CO binding study of mouse heme-regulated eIF-2α kinase: kinetics and resonance Raman spectra

Abstract

Heme-regulated eukaryotic initiation factor (eIF)-2α kinase (HRI) regulates the synthesis of globin chains in reticulocytes with heme availability. In the present study, CO binding kinetics to the 6-coordinated Fe(II) heme of the amino-terminal domain of mouse HRI and resonance Raman spectra of the Fe(II)–CO complex are examined to probe the character of the heme environment. The CO association rate constant, k on′, and CO dissociation rate constant, k off, were 0.0029 μM −1s −1 and 0.003 s −1, respectively.
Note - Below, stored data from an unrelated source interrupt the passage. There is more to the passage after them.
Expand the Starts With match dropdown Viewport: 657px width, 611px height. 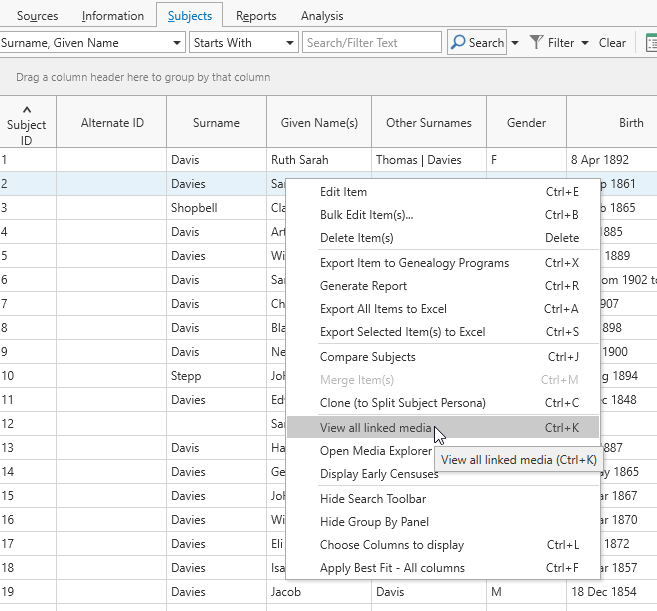pos(290,43)
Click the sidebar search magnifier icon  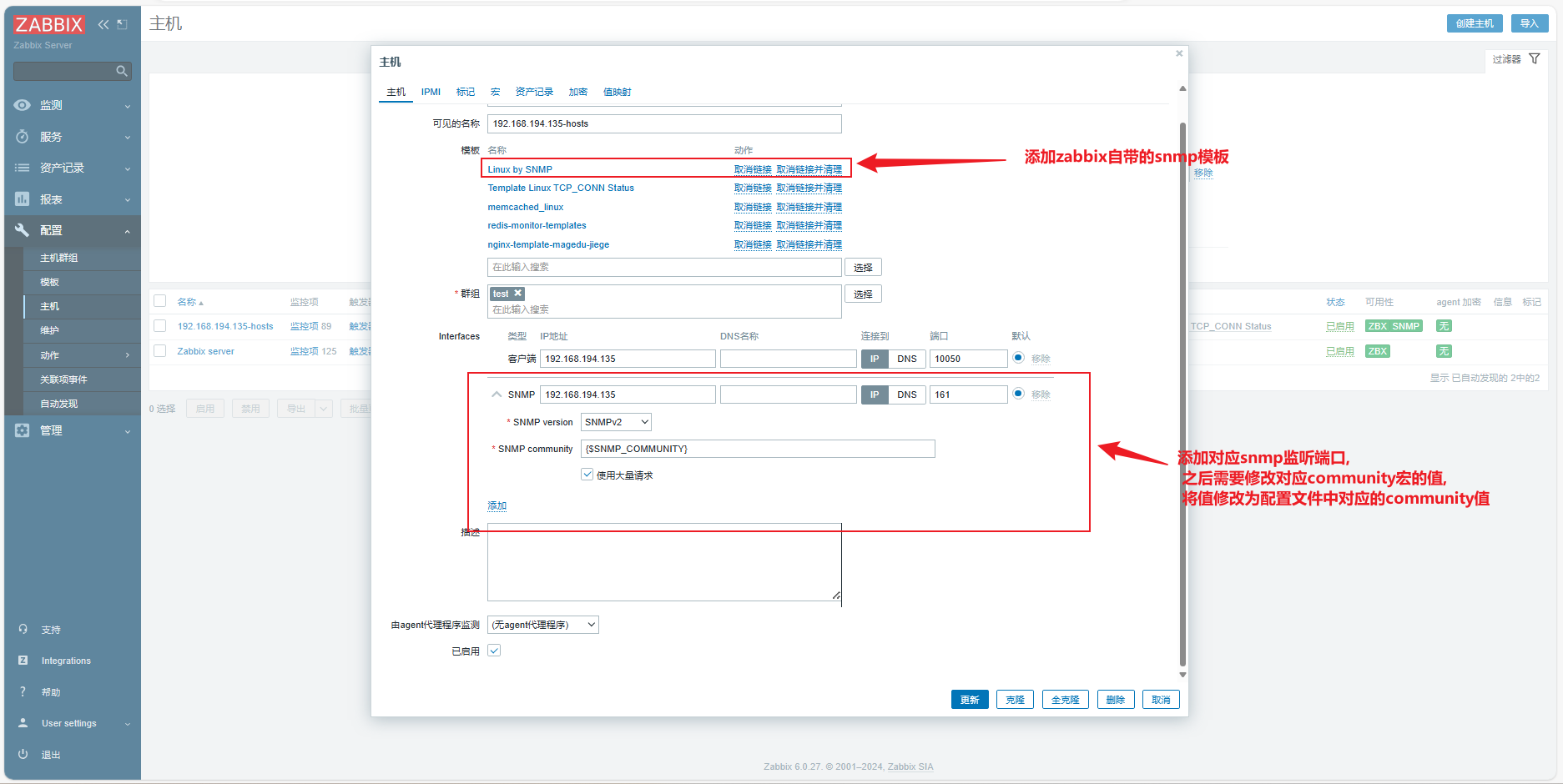coord(122,71)
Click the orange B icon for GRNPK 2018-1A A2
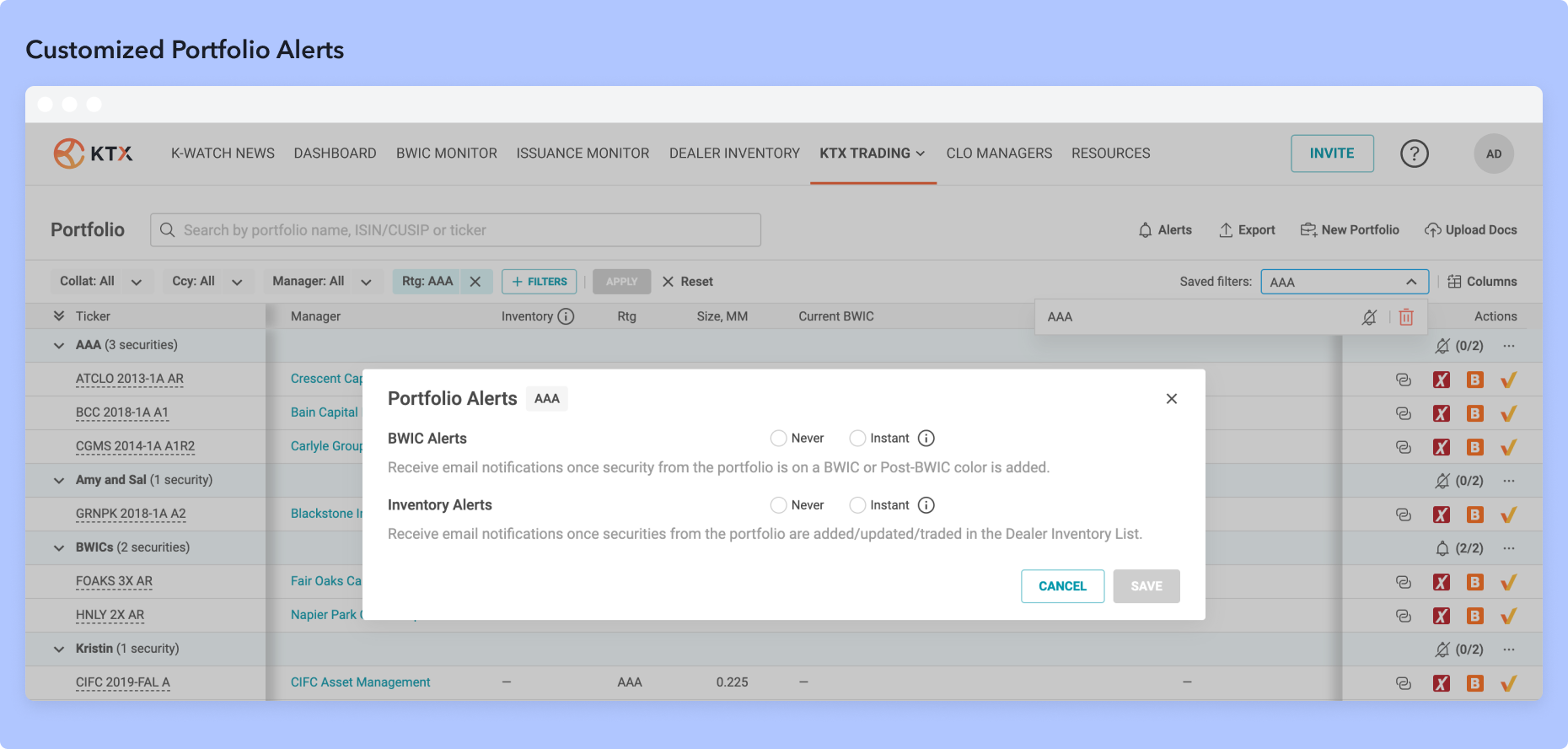Image resolution: width=1568 pixels, height=749 pixels. coord(1474,515)
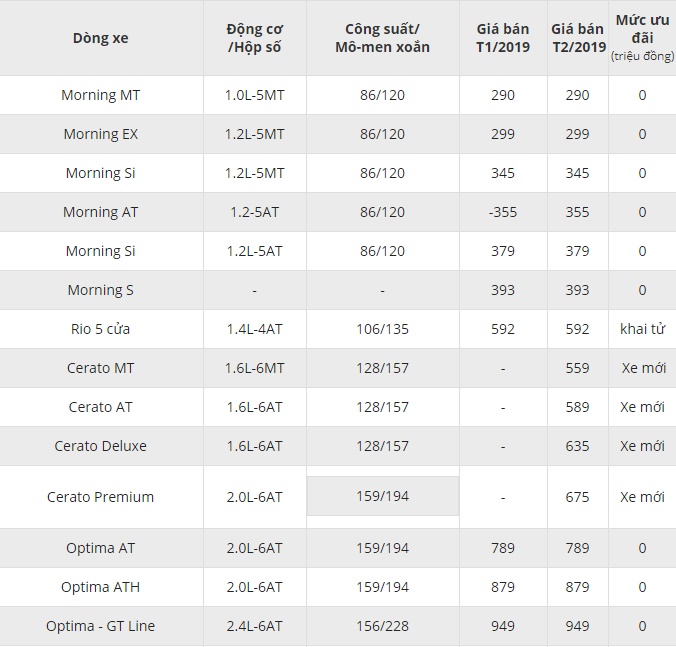Click the highlighted 159/194 Cerato Premium cell

[382, 496]
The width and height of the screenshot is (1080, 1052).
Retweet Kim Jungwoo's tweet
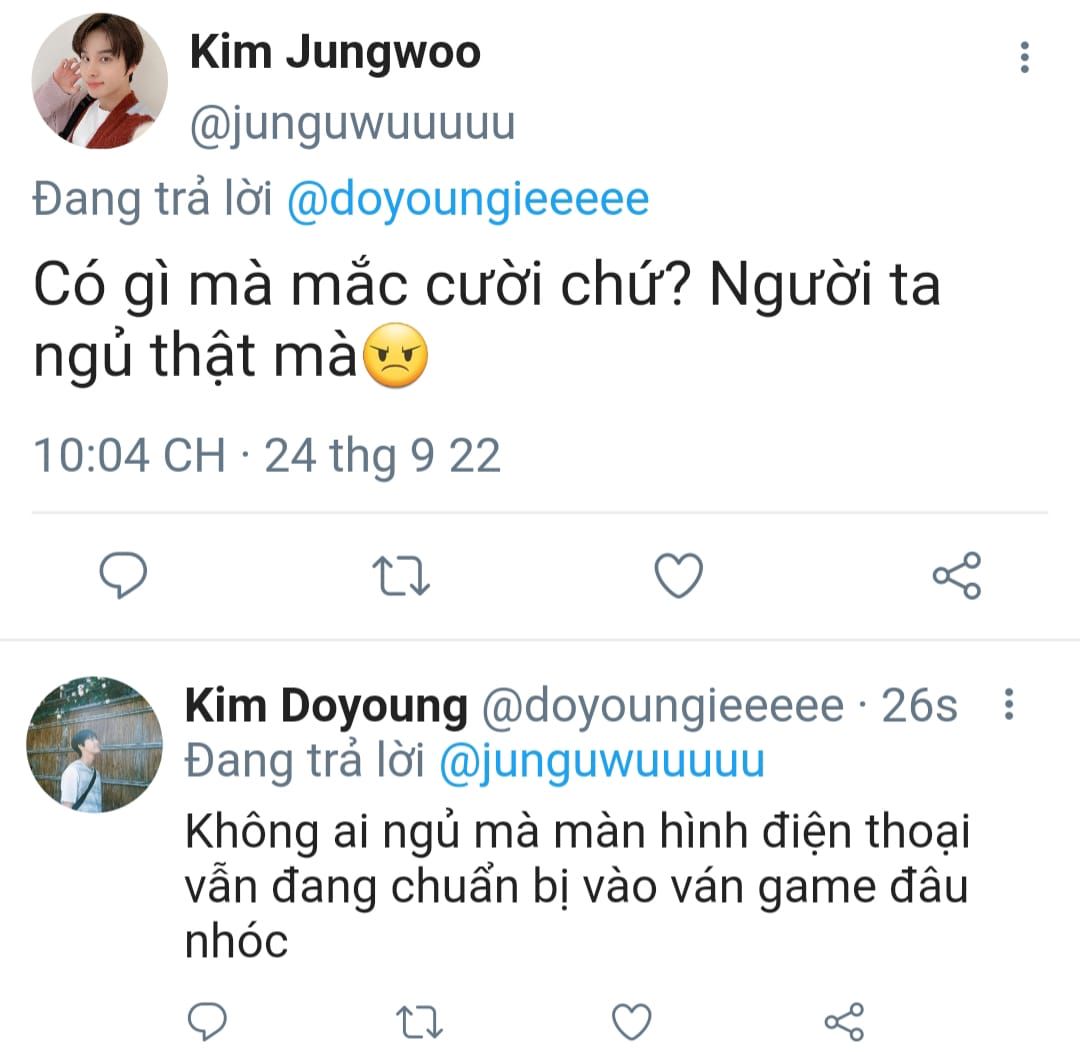tap(401, 577)
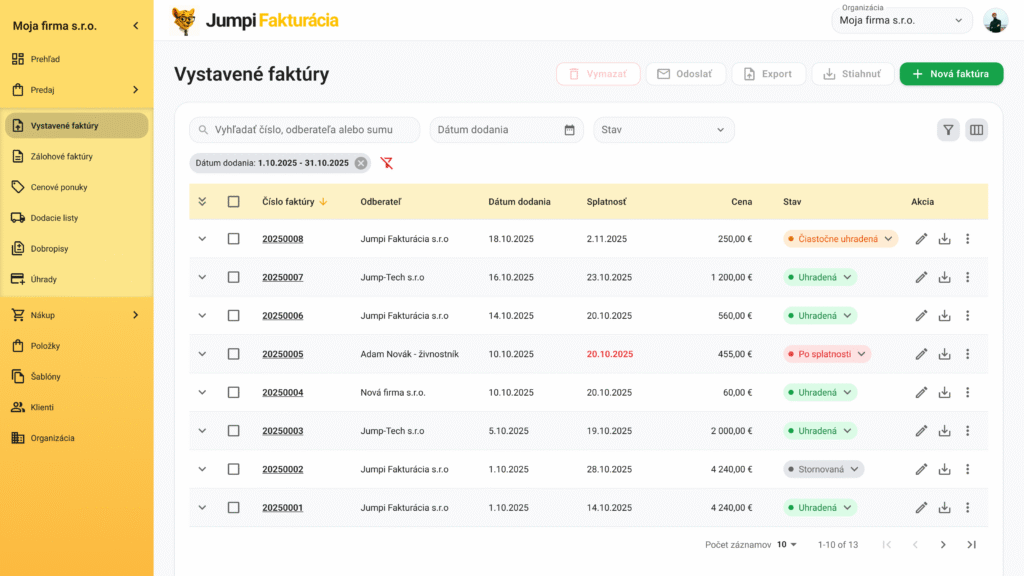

These values are very slow compared with those of mouse neuroglobin and sperm whale myoglobin, while the k off value of HRI was close to those of the 6-coordinated hemoglobins from Chlamydomonas and barley (0.0022 and 0.0011 s −1). The dissociation rate constant of an endogenous ligand, which occurs prior to CO association, was 18.3 s −1, which was lower than those (197 and 47 s −1) of the same 6-coordinated hemoglobins. Resonance Raman spectra suggest that the Fe–C–O adopts an almost linear and upright structure and that the bound CO interacts only weakly with nearby amino acid residues.